** BEGIN PROVIDED RECORDS **

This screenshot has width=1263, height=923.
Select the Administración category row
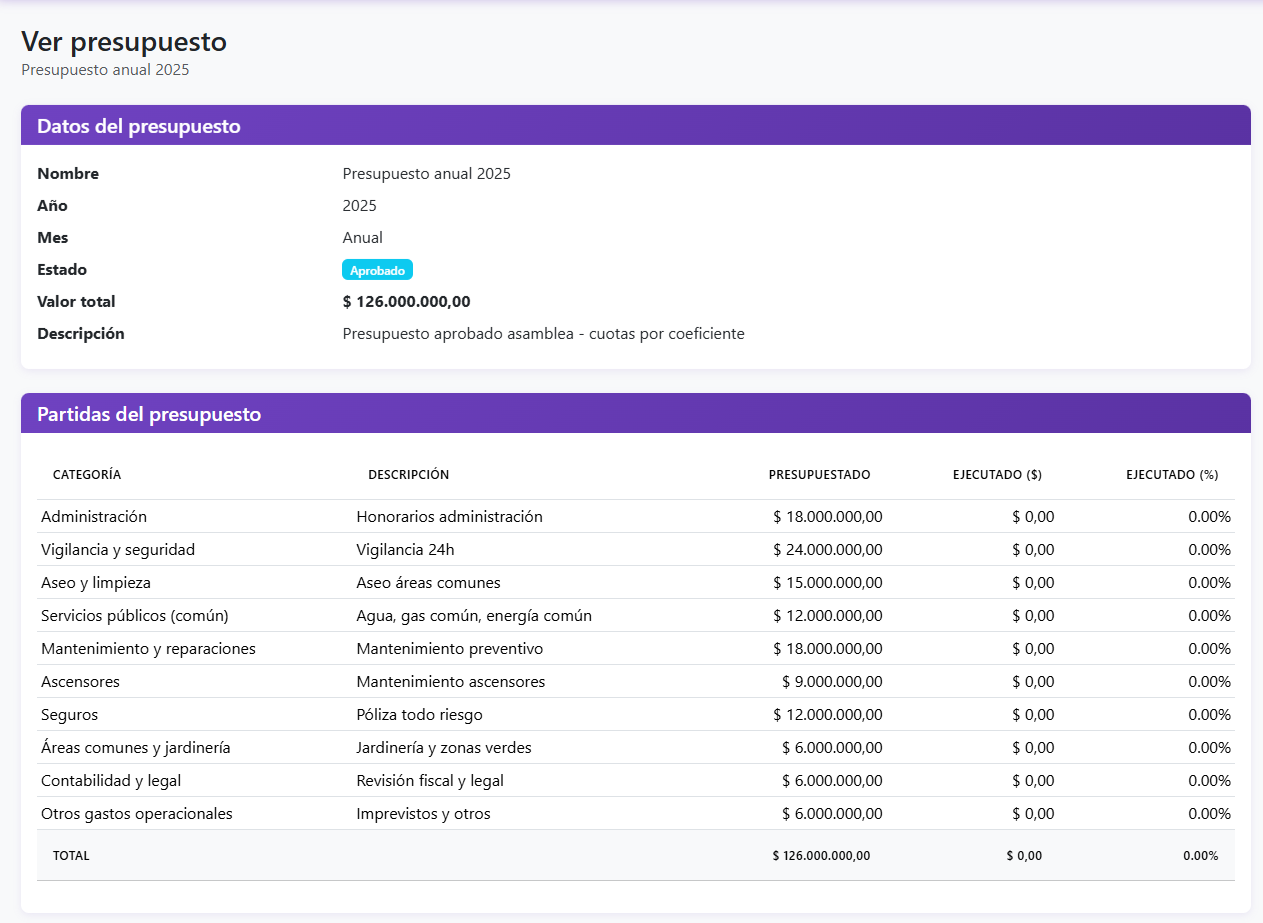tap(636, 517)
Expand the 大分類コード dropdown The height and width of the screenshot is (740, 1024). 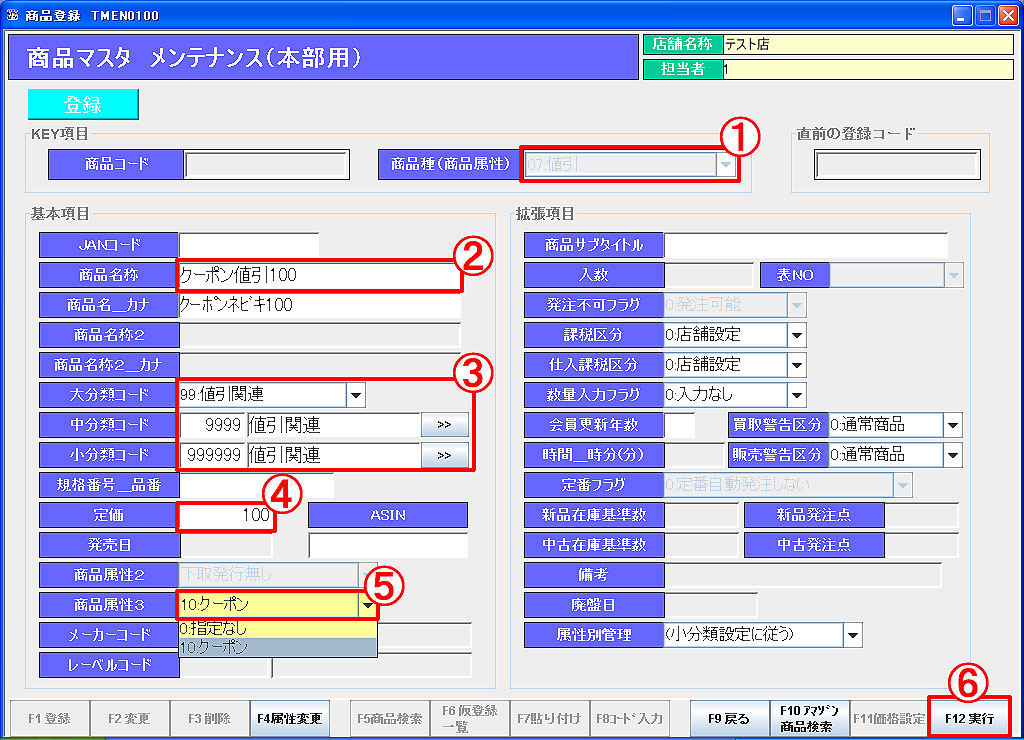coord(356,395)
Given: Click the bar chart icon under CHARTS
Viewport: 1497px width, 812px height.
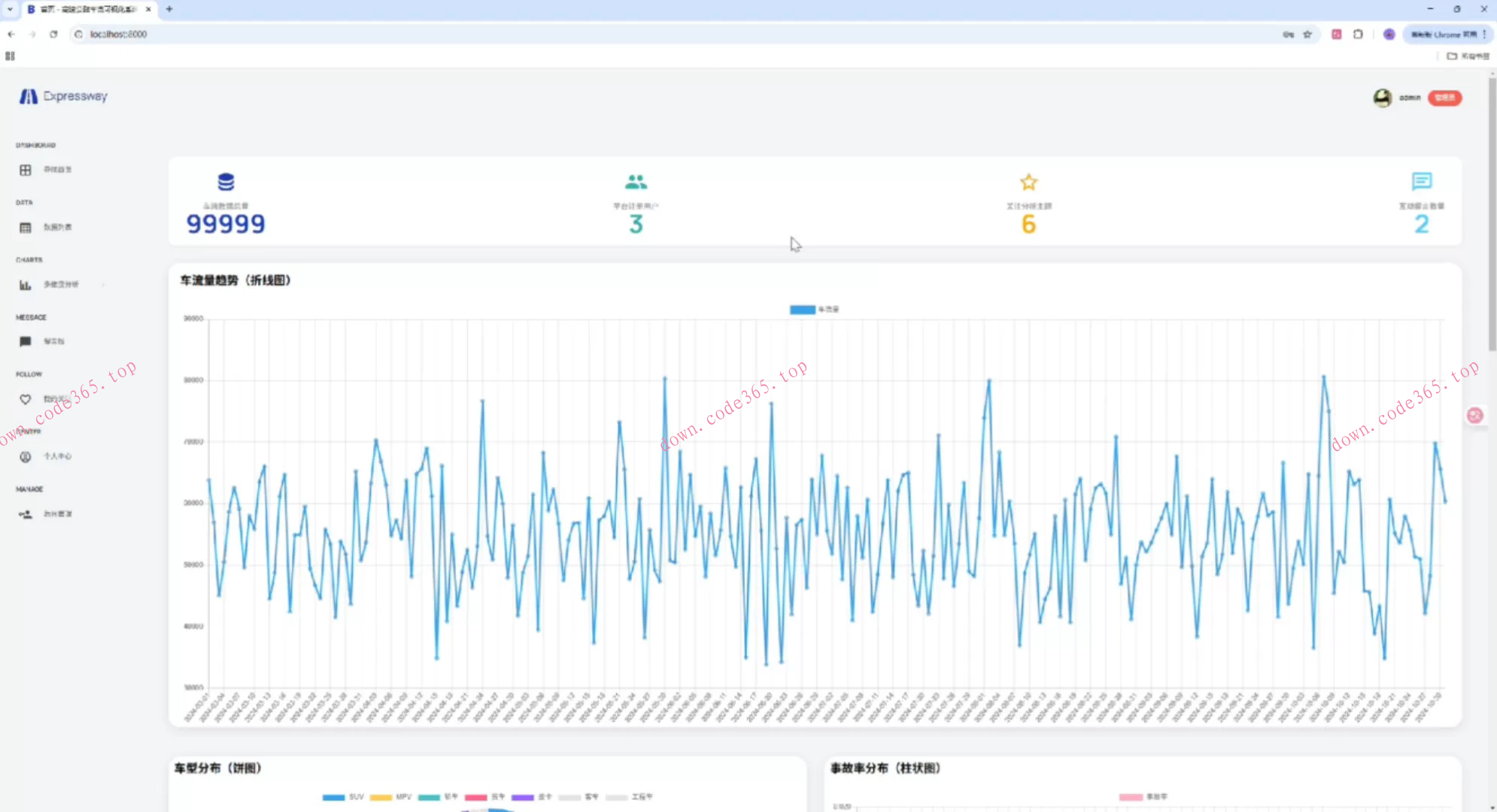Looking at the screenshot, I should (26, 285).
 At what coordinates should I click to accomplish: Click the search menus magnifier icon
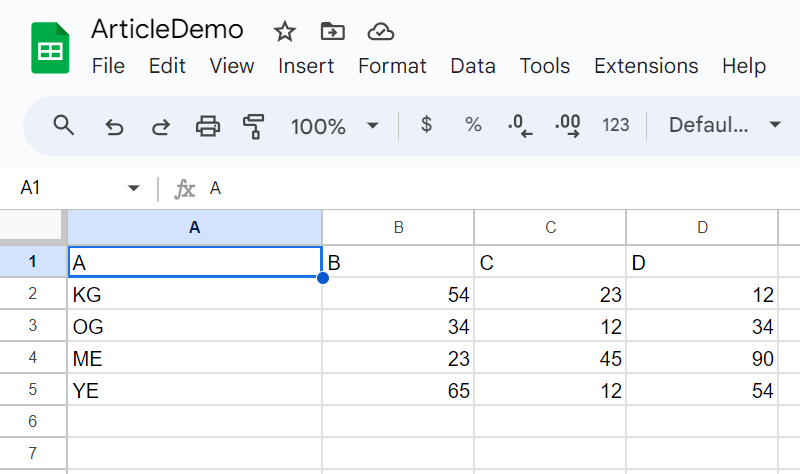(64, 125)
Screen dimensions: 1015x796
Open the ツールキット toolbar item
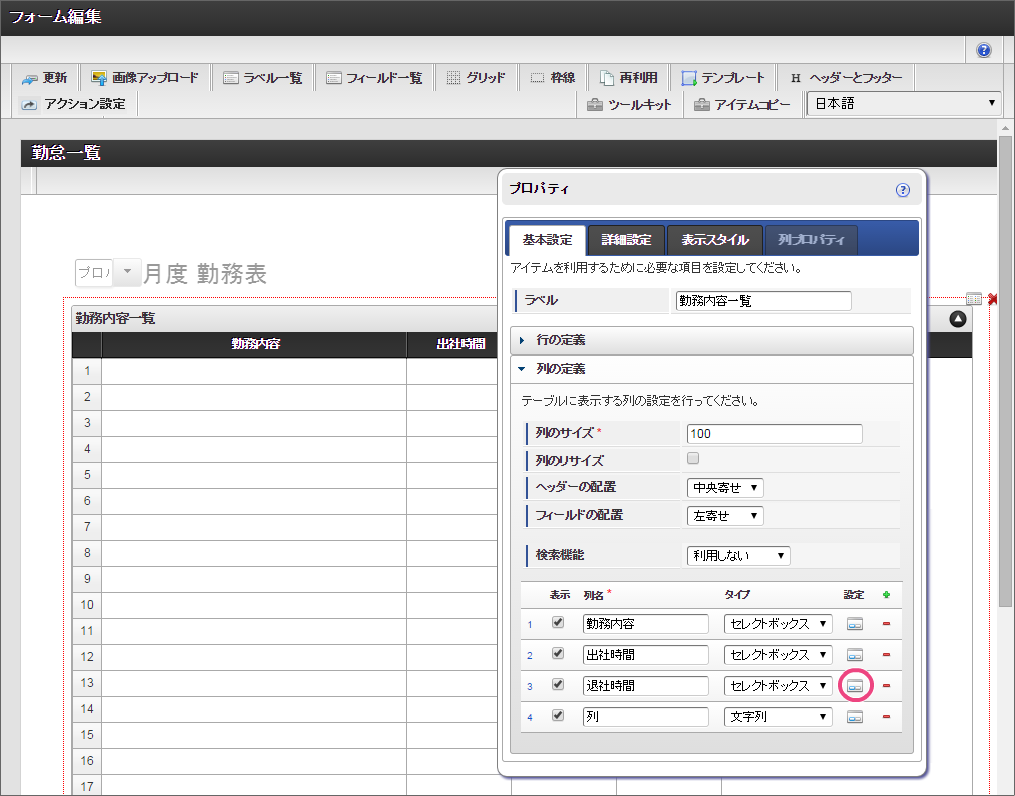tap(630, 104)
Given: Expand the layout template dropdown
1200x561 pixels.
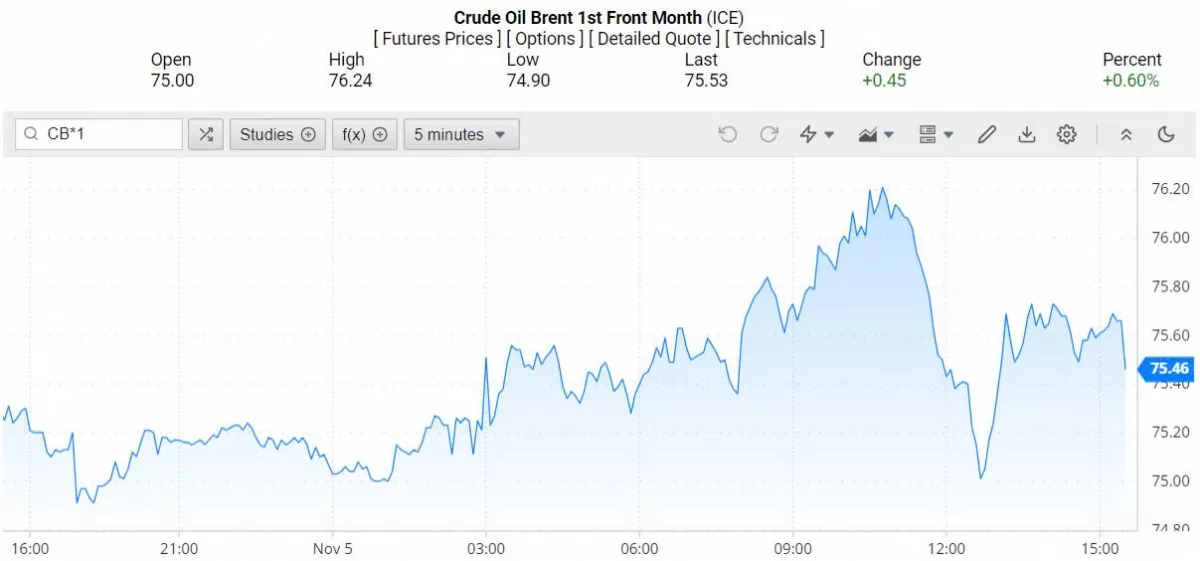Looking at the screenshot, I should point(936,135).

** END PROVIDED RECORDS **

Copy the material verbatim, beginning at the line that contains "Given: Click the bar chart icon under CHARTS" and stopping after the final line of the material. Leave the pictures out of your copy.

Given: Click the bar chart icon under CHARTS
Viewport: 1497px width, 812px height.
Looking at the screenshot, I should (26, 285).
 At what coordinates should I click to accomplish: Click the search menus magnifier icon
(64, 125)
Screen dimensions: 1015x796
Open the ツールキット toolbar item
tap(630, 104)
Given: Expand the layout template dropdown
1200x561 pixels.
Looking at the screenshot, I should point(936,135).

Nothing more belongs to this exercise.